Convert the material below into a JSON list of strings with one string per line, leaving out blank lines. Start with the line containing "The height and width of the screenshot is (718, 1194)." and continue through the line containing "tap(263, 472)", including both of those lines and nothing outside them.

Text and element-pointing material
§

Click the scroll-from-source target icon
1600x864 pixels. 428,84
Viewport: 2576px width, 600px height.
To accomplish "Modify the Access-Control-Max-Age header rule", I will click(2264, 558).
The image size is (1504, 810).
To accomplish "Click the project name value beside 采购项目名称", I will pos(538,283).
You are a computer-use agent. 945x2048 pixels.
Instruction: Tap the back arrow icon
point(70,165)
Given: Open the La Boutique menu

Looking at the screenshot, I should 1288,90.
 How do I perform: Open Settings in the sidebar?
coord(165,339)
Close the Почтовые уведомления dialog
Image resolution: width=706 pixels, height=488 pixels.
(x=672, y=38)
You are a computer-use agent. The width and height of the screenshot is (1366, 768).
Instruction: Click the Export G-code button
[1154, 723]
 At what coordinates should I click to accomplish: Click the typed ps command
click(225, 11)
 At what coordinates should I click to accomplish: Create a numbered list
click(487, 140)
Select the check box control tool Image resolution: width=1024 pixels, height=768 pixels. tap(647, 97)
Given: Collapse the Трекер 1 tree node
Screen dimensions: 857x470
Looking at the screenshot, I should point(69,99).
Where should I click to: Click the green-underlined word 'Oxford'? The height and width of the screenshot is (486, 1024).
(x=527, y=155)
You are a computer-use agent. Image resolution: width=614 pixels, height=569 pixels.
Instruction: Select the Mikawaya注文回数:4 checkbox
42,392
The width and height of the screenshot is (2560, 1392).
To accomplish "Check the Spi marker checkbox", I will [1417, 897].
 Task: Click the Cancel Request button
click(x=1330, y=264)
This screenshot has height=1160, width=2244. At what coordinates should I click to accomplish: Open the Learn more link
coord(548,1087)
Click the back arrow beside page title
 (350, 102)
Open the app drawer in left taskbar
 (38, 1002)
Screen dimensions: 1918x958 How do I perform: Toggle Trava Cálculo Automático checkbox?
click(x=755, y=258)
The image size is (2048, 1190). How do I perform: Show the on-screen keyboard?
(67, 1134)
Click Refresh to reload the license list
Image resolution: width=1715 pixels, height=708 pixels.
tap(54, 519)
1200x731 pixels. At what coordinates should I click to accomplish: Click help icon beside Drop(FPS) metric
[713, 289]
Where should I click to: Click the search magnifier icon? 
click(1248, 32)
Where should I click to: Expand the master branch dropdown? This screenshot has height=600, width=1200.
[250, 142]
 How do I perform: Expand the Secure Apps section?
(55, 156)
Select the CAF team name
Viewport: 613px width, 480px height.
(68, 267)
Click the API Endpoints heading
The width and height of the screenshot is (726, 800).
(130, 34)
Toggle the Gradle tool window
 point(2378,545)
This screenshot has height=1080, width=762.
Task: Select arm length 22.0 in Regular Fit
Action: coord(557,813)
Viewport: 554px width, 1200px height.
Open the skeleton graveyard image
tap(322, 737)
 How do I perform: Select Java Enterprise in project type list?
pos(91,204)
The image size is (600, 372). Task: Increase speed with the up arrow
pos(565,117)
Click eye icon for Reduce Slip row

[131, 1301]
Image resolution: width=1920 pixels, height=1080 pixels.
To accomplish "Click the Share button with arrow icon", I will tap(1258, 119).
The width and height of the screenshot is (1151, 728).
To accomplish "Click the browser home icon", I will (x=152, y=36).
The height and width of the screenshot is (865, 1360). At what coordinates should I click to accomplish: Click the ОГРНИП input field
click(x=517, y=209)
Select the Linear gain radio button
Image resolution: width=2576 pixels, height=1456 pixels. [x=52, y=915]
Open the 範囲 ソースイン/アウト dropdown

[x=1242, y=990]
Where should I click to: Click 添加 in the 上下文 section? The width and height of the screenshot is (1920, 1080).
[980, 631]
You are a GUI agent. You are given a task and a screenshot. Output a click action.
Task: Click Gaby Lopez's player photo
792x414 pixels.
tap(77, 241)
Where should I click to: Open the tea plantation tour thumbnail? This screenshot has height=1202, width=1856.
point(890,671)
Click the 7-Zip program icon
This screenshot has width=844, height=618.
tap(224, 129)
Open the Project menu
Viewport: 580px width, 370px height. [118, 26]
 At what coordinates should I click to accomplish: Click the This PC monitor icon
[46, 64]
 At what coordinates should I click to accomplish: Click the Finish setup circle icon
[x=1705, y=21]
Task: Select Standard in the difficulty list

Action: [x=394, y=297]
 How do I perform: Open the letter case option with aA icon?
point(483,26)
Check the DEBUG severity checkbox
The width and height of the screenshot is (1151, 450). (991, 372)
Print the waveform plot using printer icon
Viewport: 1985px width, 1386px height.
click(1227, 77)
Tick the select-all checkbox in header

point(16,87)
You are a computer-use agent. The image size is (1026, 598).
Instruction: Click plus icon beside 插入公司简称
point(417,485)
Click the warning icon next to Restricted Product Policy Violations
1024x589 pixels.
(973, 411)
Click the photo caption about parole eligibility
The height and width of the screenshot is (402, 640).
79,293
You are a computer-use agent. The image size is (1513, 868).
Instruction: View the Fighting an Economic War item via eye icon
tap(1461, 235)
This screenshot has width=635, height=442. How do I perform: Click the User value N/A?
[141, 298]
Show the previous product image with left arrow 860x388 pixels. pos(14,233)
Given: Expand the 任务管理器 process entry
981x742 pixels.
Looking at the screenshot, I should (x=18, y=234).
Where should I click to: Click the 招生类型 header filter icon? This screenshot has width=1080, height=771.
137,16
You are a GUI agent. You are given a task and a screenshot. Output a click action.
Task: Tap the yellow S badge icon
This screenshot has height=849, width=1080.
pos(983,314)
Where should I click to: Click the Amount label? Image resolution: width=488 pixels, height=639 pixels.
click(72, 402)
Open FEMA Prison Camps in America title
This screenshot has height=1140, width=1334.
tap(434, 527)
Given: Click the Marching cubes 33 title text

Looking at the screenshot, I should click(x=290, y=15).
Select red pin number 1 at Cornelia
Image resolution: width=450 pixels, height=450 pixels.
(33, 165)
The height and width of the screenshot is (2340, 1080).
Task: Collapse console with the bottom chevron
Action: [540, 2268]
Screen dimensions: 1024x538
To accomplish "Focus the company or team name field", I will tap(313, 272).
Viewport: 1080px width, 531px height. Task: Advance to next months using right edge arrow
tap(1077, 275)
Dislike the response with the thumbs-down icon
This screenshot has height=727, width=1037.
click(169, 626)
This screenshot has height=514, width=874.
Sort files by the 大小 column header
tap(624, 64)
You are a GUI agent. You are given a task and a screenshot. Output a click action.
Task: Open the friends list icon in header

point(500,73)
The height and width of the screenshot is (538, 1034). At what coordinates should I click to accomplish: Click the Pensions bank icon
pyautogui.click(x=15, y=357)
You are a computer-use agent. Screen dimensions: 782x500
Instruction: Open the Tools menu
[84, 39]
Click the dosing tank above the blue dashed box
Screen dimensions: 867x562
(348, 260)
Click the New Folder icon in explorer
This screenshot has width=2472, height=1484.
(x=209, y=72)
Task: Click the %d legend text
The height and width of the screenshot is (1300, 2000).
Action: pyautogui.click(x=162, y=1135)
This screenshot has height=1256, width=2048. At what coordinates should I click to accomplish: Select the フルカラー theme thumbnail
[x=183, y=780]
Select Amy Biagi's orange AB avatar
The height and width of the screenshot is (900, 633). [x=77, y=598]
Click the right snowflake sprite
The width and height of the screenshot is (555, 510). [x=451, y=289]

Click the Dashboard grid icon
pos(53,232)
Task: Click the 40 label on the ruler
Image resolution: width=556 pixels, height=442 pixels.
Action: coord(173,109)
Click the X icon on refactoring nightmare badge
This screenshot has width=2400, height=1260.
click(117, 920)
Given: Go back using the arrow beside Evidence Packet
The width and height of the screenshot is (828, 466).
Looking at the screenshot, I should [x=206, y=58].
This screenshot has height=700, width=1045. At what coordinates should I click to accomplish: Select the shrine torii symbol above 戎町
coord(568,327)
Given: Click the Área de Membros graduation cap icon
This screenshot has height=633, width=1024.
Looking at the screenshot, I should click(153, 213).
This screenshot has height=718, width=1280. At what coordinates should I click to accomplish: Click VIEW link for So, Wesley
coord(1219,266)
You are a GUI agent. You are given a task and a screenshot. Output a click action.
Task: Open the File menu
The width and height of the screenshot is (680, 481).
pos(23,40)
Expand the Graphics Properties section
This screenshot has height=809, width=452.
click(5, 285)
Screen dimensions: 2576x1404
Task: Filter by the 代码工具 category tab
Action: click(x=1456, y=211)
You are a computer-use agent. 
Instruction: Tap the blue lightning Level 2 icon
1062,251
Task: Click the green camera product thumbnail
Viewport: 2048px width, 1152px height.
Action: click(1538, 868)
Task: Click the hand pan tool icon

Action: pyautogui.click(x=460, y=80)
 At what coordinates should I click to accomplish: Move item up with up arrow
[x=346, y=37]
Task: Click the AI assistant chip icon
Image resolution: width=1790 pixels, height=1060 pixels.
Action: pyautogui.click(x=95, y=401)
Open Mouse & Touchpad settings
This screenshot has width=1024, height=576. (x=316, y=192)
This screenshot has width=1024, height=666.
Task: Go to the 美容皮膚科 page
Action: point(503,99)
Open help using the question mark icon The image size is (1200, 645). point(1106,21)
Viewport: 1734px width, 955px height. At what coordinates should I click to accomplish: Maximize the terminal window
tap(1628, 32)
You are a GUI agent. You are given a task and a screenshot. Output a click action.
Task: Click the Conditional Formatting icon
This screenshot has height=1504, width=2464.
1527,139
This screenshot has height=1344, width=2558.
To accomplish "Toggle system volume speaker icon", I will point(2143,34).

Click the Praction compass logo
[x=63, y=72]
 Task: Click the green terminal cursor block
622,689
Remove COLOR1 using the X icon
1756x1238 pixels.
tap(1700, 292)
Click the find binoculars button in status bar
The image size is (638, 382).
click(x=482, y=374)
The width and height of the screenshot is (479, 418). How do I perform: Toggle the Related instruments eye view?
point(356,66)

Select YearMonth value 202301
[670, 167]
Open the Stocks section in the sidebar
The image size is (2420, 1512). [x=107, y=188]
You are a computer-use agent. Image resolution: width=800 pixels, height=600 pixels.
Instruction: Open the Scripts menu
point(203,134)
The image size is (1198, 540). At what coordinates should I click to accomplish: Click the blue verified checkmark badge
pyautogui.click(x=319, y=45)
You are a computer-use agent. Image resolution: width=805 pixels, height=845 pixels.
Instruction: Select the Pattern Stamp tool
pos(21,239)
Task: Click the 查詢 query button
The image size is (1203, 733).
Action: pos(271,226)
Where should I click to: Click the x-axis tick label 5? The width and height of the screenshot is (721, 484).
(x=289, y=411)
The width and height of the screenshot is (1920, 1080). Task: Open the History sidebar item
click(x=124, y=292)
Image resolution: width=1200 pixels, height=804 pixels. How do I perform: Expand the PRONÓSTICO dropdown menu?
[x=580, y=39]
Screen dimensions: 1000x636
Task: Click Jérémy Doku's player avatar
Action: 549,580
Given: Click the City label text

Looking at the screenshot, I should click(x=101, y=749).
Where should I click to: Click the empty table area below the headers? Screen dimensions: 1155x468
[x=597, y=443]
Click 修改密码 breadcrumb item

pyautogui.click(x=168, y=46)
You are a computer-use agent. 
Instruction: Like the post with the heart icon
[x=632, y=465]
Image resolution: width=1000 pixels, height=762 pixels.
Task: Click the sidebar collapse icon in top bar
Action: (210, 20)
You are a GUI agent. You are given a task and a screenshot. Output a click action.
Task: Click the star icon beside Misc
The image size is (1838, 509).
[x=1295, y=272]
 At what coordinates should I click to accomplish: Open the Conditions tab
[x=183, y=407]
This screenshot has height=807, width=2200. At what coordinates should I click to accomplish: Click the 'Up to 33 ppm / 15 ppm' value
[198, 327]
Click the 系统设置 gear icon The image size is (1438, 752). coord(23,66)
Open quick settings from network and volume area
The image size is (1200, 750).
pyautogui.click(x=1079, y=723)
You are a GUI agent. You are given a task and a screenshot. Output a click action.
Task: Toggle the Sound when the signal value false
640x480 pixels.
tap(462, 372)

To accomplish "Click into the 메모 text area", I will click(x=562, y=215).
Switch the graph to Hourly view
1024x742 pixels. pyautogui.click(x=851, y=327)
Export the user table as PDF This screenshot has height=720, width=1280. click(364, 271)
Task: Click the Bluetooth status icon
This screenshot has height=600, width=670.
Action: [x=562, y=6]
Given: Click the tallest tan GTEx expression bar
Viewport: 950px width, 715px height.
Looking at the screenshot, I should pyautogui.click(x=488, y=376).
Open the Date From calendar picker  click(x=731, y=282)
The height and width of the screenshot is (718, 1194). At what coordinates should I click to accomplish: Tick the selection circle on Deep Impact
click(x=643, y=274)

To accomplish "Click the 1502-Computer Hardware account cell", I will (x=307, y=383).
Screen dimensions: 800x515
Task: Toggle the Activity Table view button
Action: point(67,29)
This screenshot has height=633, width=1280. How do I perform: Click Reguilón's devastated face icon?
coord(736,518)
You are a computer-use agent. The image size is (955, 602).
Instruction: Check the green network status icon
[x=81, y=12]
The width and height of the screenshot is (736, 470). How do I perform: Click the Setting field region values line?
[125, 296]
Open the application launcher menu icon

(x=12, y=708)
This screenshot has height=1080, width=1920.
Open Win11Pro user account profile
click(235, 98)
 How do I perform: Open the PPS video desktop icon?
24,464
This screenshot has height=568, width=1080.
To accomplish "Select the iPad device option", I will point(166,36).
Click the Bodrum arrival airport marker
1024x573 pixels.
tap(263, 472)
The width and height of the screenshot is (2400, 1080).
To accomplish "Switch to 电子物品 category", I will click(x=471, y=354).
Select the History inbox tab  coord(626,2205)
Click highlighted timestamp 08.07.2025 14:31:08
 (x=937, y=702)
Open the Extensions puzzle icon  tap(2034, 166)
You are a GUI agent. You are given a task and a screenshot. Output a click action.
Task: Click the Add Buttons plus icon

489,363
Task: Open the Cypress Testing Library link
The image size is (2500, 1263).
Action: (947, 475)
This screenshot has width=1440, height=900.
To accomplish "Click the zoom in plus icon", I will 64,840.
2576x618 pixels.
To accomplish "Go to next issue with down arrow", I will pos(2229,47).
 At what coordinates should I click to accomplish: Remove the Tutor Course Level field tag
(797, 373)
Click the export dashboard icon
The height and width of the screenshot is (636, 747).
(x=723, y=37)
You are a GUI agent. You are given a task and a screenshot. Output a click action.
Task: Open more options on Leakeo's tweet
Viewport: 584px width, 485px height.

§

> **RESULT OF THIS EXERCISE**
[
  "The height and width of the screenshot is (718, 1194). At what coordinates should I click to accomplish: Tick the selection circle on Deep Impact",
  "click(x=643, y=274)",
  "To accomplish \"Click the 1502-Computer Hardware account cell\", I will (x=307, y=383).",
  "Screen dimensions: 800x515",
  "Task: Toggle the Activity Table view button",
  "Action: point(67,29)",
  "This screenshot has height=633, width=1280. How do I perform: Click Reguilón's devastated face icon?",
  "coord(736,518)",
  "You are a computer-use agent. The image size is (955, 602).",
  "Instruction: Check the green network status icon",
  "[x=81, y=12]",
  "The width and height of the screenshot is (736, 470). How do I perform: Click the Setting field region values line?",
  "[125, 296]",
  "Open the application launcher menu icon",
  "(x=12, y=708)",
  "This screenshot has height=1080, width=1920.",
  "Open Win11Pro user account profile",
  "click(235, 98)",
  " How do I perform: Open the PPS video desktop icon?",
  "24,464",
  "This screenshot has height=568, width=1080.",
  "To accomplish \"Select the iPad device option\", I will point(166,36).",
  "Click the Bodrum arrival airport marker",
  "1024x573 pixels.",
  "tap(263, 472)"
]